▸ Given records:
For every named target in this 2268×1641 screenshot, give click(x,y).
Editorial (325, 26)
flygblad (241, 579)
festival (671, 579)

...

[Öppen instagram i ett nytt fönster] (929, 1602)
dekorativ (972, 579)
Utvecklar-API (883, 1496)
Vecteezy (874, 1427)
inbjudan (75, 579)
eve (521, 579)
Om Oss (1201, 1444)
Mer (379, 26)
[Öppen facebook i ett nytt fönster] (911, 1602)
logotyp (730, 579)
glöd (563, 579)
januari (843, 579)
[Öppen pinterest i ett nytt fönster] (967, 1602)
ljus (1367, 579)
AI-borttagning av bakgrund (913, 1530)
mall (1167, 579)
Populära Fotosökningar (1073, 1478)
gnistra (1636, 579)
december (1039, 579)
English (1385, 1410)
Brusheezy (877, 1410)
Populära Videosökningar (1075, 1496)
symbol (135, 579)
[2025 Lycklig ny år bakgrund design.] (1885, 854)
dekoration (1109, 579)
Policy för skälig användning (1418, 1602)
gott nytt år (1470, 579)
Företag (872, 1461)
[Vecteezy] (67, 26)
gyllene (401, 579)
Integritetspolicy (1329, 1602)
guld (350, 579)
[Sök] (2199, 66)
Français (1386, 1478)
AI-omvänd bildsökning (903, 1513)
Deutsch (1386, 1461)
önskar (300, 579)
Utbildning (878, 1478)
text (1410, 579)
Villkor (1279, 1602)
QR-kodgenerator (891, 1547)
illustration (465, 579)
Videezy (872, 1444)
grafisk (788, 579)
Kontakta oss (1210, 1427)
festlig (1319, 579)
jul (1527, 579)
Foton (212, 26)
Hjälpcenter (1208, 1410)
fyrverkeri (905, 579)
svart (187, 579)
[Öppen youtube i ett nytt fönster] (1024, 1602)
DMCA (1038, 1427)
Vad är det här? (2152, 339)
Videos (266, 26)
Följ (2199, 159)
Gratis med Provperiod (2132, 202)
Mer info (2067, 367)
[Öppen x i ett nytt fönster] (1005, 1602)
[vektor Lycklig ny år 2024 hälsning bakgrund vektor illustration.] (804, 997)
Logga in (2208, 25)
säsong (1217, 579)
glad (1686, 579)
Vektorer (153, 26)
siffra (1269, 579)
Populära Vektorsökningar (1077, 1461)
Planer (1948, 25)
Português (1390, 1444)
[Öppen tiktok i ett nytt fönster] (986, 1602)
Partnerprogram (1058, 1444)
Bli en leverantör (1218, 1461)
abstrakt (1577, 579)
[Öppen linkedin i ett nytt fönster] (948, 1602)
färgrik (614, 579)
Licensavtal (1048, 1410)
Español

...

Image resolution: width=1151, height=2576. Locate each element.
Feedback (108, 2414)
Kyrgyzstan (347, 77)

▸ Problem statement: Copy out all lines from the records where the word "Lycklig" appears.

▸ Output of the exercise:
[2025 Lycklig ny år bakgrund design.] (1885, 854)
[vektor Lycklig ny år 2024 hälsning bakgrund vektor illustration.] (804, 997)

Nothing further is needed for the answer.